[Start of Attachment]

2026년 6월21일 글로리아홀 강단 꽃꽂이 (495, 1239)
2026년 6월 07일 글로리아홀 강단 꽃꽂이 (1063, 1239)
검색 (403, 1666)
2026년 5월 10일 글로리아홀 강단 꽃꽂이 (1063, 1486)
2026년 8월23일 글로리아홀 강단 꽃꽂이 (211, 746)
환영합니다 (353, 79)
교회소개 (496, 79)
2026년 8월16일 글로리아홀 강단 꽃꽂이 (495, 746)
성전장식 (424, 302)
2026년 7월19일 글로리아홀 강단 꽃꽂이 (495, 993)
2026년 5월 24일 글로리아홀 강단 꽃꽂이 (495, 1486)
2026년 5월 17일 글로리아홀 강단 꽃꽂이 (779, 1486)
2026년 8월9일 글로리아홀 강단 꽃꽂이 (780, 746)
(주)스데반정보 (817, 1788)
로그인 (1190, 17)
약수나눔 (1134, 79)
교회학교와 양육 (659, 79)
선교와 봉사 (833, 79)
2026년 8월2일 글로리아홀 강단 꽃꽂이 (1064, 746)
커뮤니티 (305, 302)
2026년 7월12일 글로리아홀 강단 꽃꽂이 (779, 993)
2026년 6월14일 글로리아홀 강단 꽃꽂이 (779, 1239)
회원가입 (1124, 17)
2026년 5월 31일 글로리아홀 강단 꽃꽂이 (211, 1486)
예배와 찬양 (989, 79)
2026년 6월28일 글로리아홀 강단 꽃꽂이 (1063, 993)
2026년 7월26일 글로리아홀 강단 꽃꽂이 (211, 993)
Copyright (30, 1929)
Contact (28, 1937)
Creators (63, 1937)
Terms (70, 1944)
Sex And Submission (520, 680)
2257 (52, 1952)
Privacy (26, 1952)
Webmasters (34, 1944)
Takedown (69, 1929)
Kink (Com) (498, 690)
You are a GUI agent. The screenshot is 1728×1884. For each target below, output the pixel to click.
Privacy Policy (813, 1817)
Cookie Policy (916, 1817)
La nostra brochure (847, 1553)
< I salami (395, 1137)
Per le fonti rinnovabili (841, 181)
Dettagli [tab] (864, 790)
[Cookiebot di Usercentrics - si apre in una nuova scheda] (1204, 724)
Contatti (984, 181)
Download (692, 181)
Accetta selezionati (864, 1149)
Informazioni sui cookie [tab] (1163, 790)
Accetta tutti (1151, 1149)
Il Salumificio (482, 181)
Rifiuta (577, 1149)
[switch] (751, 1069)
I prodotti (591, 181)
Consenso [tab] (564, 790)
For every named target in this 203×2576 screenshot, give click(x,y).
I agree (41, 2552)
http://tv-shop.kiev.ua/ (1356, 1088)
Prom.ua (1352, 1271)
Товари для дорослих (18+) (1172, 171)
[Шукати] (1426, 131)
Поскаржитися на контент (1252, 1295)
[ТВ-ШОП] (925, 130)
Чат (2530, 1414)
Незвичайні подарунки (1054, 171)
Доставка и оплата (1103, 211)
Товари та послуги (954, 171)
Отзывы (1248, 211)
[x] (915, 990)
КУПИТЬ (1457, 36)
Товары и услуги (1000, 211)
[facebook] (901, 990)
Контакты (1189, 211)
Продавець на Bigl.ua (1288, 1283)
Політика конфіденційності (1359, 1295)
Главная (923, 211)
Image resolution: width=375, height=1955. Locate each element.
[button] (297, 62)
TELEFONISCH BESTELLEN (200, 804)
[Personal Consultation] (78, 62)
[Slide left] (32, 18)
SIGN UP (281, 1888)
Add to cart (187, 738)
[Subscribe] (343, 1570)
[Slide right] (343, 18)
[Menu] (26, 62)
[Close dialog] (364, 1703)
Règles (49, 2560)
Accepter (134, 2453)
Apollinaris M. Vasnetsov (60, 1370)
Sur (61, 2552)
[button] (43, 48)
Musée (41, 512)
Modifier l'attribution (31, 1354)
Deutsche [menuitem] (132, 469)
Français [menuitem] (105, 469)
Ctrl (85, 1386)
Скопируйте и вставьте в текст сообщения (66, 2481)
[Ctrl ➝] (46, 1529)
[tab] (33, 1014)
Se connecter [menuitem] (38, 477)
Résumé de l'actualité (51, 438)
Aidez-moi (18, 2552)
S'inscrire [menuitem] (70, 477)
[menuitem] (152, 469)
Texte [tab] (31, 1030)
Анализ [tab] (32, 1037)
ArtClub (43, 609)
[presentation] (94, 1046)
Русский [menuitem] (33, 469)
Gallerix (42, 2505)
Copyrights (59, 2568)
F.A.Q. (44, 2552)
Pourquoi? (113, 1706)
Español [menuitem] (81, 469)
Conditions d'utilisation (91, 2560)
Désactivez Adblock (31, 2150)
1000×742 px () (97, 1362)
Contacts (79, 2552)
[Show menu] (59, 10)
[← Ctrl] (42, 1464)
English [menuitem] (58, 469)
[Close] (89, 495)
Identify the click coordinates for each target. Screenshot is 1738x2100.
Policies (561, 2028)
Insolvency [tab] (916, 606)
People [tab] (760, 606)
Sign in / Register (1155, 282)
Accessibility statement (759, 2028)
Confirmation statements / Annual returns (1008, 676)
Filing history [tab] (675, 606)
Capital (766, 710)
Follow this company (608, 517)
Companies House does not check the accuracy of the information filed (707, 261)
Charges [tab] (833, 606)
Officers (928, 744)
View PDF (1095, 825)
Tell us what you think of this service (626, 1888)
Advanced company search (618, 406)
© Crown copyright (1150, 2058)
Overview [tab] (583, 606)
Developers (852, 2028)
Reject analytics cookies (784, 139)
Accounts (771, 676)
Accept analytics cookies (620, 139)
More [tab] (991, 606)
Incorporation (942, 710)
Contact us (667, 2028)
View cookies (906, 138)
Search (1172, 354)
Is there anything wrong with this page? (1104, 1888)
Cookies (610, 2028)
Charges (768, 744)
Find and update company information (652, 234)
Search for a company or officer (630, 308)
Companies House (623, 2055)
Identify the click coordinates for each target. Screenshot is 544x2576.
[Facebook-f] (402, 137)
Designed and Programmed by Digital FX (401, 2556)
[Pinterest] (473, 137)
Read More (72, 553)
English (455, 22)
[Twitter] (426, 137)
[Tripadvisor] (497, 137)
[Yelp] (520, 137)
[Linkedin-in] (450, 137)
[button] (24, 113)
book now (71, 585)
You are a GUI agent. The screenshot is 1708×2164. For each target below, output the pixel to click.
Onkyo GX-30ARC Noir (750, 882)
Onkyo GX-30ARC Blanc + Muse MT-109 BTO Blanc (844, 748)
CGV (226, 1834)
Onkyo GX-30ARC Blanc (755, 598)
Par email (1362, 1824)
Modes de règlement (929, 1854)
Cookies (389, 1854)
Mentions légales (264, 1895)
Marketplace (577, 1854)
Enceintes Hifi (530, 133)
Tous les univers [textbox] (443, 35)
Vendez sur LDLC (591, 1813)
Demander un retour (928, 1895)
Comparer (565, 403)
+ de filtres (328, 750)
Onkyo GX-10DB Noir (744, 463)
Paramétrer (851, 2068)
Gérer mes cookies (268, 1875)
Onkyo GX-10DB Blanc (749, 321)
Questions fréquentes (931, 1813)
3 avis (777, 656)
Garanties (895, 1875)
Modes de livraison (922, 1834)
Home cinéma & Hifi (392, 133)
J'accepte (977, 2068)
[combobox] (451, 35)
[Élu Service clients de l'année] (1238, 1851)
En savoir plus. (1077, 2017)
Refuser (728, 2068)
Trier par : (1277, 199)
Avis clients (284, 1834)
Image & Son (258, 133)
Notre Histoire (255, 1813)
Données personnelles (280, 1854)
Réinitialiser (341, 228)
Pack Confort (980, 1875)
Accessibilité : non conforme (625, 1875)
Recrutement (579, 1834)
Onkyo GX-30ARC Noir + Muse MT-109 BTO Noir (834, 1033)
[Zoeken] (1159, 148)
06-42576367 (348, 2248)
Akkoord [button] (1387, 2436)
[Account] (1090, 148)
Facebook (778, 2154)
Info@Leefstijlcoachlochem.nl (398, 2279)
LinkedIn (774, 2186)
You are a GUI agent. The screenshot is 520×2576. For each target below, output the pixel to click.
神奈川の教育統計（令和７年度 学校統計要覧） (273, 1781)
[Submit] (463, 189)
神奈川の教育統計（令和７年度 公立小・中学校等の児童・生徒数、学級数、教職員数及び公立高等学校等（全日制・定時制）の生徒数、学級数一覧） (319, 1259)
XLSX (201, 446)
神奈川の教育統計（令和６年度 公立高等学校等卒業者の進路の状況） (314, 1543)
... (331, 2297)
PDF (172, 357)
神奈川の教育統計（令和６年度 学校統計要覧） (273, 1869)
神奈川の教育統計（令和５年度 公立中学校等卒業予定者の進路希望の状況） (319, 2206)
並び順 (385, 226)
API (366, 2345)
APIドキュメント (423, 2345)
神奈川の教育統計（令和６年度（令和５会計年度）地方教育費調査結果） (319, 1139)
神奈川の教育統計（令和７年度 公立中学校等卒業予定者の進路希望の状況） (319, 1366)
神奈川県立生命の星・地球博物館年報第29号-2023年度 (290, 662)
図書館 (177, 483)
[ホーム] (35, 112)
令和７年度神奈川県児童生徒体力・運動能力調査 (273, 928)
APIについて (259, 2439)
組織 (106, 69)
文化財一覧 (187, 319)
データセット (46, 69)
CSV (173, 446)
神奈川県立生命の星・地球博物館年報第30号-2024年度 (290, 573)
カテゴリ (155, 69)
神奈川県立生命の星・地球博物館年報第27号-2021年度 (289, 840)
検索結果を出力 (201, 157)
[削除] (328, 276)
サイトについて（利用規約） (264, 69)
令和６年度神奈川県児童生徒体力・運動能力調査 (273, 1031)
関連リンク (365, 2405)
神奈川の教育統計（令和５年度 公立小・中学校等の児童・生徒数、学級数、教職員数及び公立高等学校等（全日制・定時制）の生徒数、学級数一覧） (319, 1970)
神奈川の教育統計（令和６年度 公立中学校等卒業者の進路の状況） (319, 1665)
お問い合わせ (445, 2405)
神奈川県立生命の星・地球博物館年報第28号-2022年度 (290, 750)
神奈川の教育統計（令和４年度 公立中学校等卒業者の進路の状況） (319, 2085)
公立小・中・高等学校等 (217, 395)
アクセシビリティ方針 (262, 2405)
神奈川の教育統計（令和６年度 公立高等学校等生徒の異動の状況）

[End of Attachment]

What you are asked to do: Output, from the data above, the lines from the line with "English (455, 22)" to the line with "CGV (226, 1834)" exactly as they stand, both ends included and nothing else.

Response to the exercise:
English (455, 22)
[Twitter] (426, 137)
[Tripadvisor] (497, 137)
[Yelp] (520, 137)
[Linkedin-in] (450, 137)
[button] (24, 113)
book now (71, 585)
You are a GUI agent. The screenshot is 1708×2164. For each target below, output the pixel to click.
Onkyo GX-30ARC Noir (750, 882)
Onkyo GX-30ARC Blanc + Muse MT-109 BTO Blanc (844, 748)
CGV (226, 1834)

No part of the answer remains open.